But Bob wasn’t so sure.

Chapter 9 – What Do You Do With a Boy and Pony

Meanwhile, in an old barn, six people were gathered.  None of them were smiling.  Not the tall man.  Not the short man.  Not the skinny lady.  Not the lady in green.  Not the man in blue.  Not the man in brown.  No one was smiling.

The two ponies in the barn weren’t smiling either.  They weren’t used to having people on their backs.  Every time one of the people in the barn had climbed on, the pony had bucked them right off.

The people in the barn had a serious problem.  Someone had taken their jobs, and they wanted revenge.

“We could take them to the other side of the world and make them walk back,” said the tall man.

“When they got back they’d just take our jobs again,” said the short man.

They all thought some more.

“We could paint the pony with black and white stripes, then everyone would think he’s a zebra,” said the short man, “and wouldn’t want to watch him.”

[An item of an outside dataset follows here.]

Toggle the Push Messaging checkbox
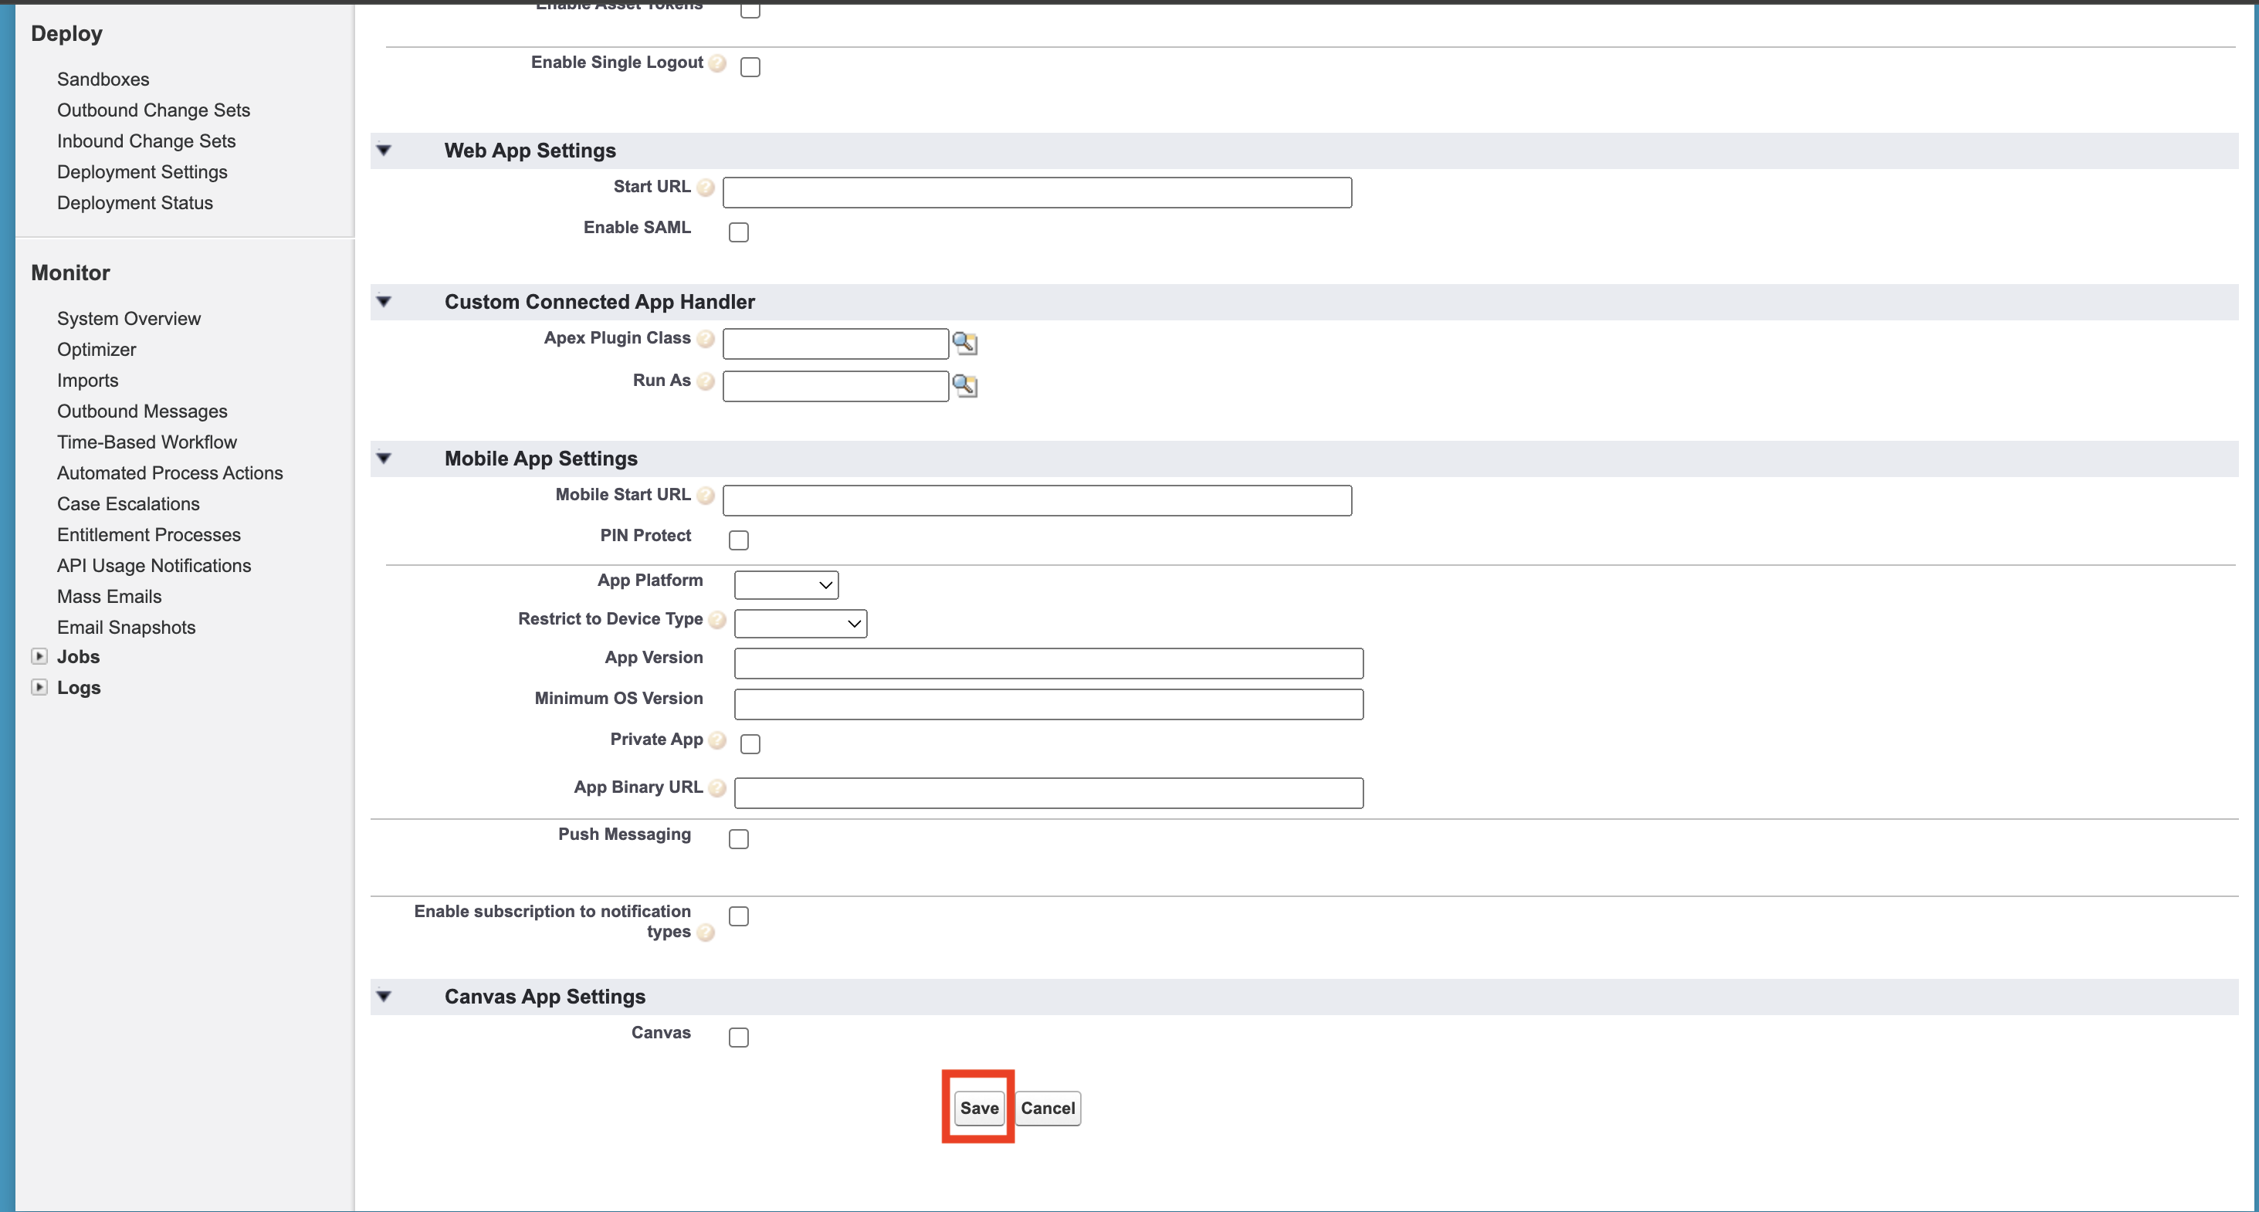 738,839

“I like zebras,” said the skinny lady.  “I would watch him.”

They all thought some more.

“We could kidnap them,” said the skinny lady, “and hide them until everyone forgot about them.”

“Where would we keep them?” said the lady in green.

“How about right here, in the barn!” said the man in blue.

“We could surround the barn with lions so they couldn’t escape!” said the man in brown.

“We don’t have any lions,” said the lady in green.

“Oh,” said the man in brown.

“Besides, the lions would probably just eat us instead,” said the lady in green.

“Oh,” said the man in brown.

“But we could still keep them in the barn,” said the man in blue.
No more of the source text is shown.